Belum lagi penyakit lupa penguasa dengan beberapa pelanggaran HAM berat di masa lalu.
Kedua, pengadilan di Indonesia telah jauh melenceng dari misinya sebagai tempat mencari keadilan. Pengadilan justru berubah menjadi ajang adu kekuatan, tempat mencari pemenang dan yang kalah. Pengadilan juga menjadi begitu sulit menggeliat akibat timbunan lemak kepentingan dan intimidasi pengaruh politik uang dan kekuasaan.

Begitu juga dengan aspek ketiga, jaminan kepastian hukum. Meminjam istilah Mahfud MD, bahwa hukum (undang-undang) adalah produk politik. Memang dalam tiga pilar kekuasaan trias politica, anggapan itu menjadi sesuatu yang tidak terhindarkan. Apalagi bila negara telah berumah dalam ranah demokrasi. Tanpa sadar, ternyata negara menjelma partiokrasi, dimana setiap peraturan dan kebijakan banyak disetir partai politik.

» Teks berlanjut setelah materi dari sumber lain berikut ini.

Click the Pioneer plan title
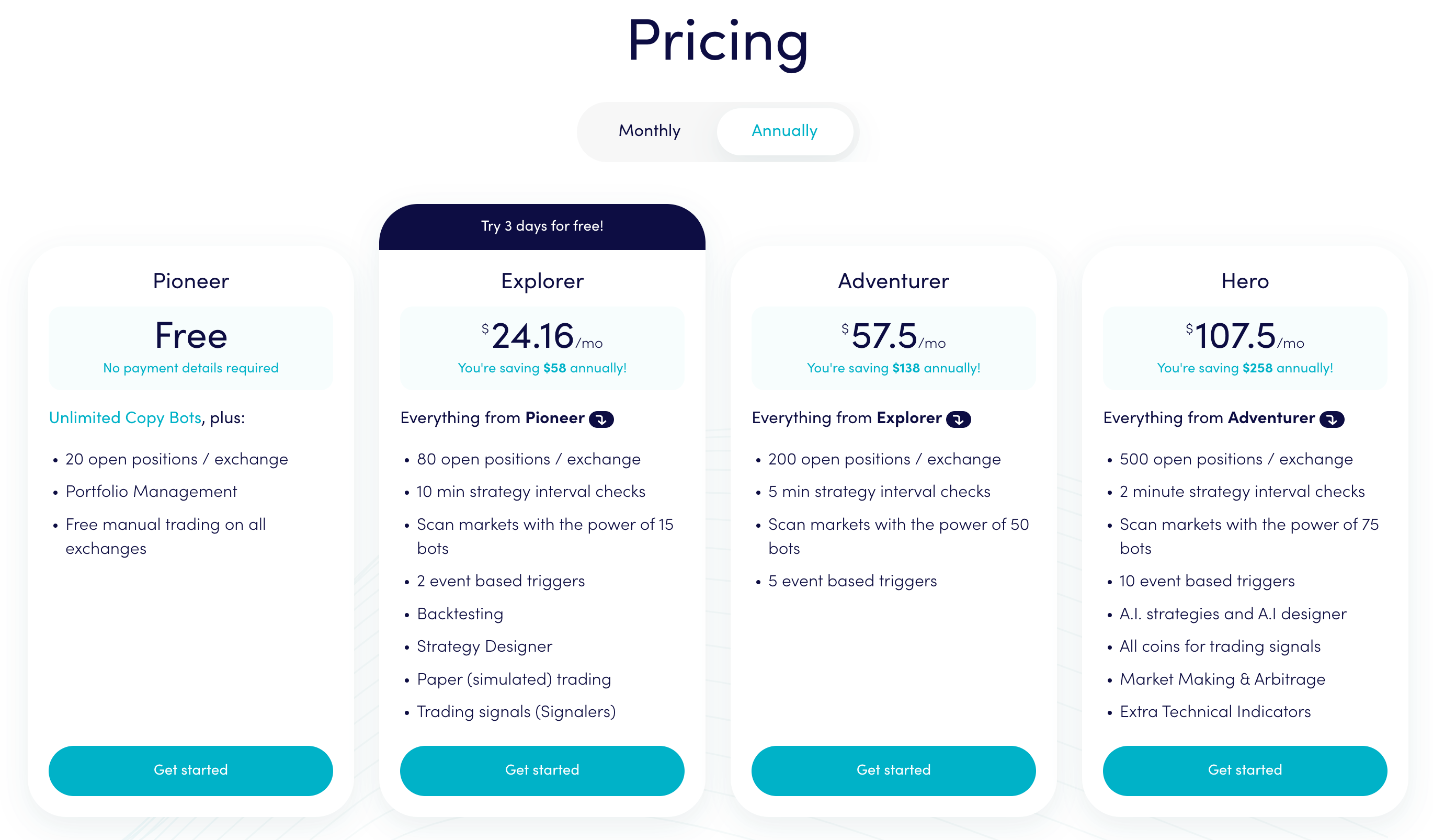 tap(190, 281)
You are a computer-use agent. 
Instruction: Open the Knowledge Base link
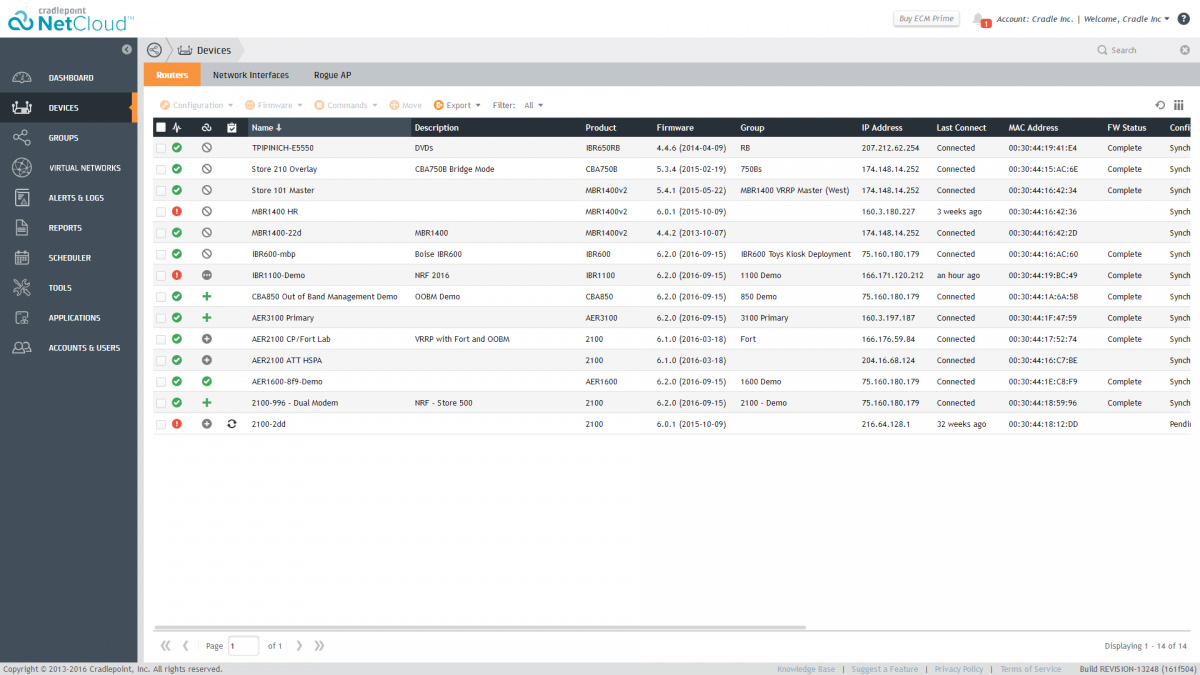pos(805,669)
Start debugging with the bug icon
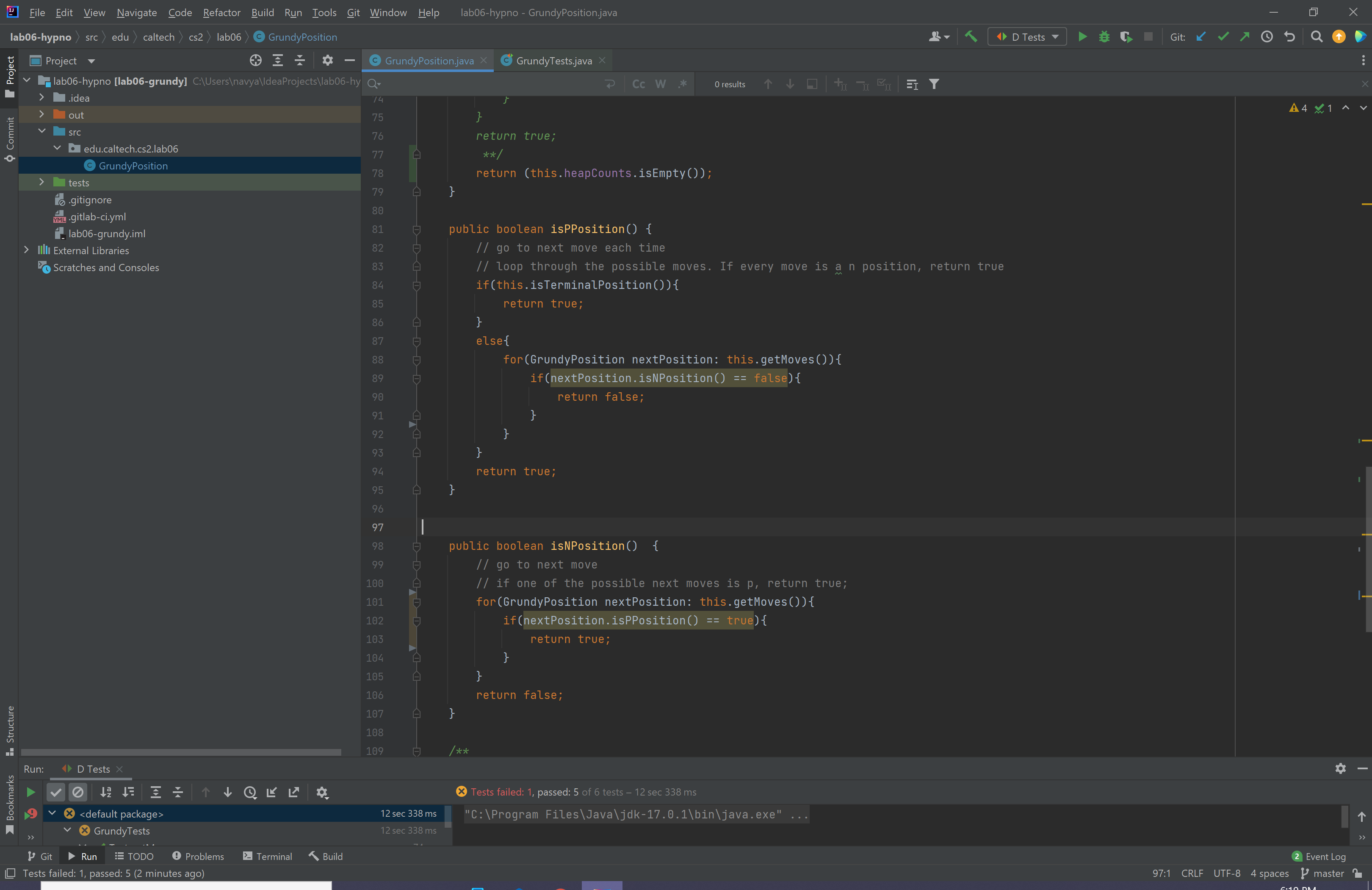This screenshot has width=1372, height=890. tap(1104, 37)
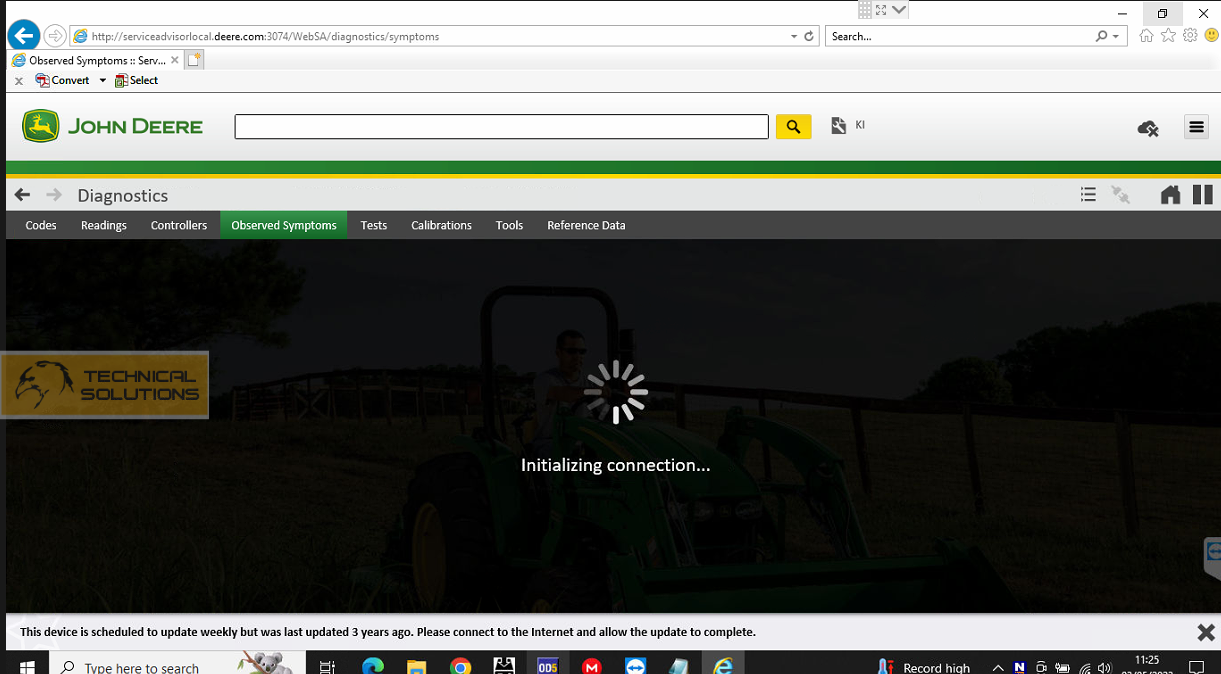Open Internet Explorer from the taskbar
The height and width of the screenshot is (674, 1221).
723,662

Salahkah partai politik? Jawabannya tentu, tidak. Yang bermasalah adalah ketika partai politik diisi oleh orang-orang yang tidak mampu menjadi negarawan ketika kekuasaan yang dimilikinya sangat dibutuhkan untuk menyejahterakan publik. Termasuk dalam pembentukan regulasi, seperti undang-undang.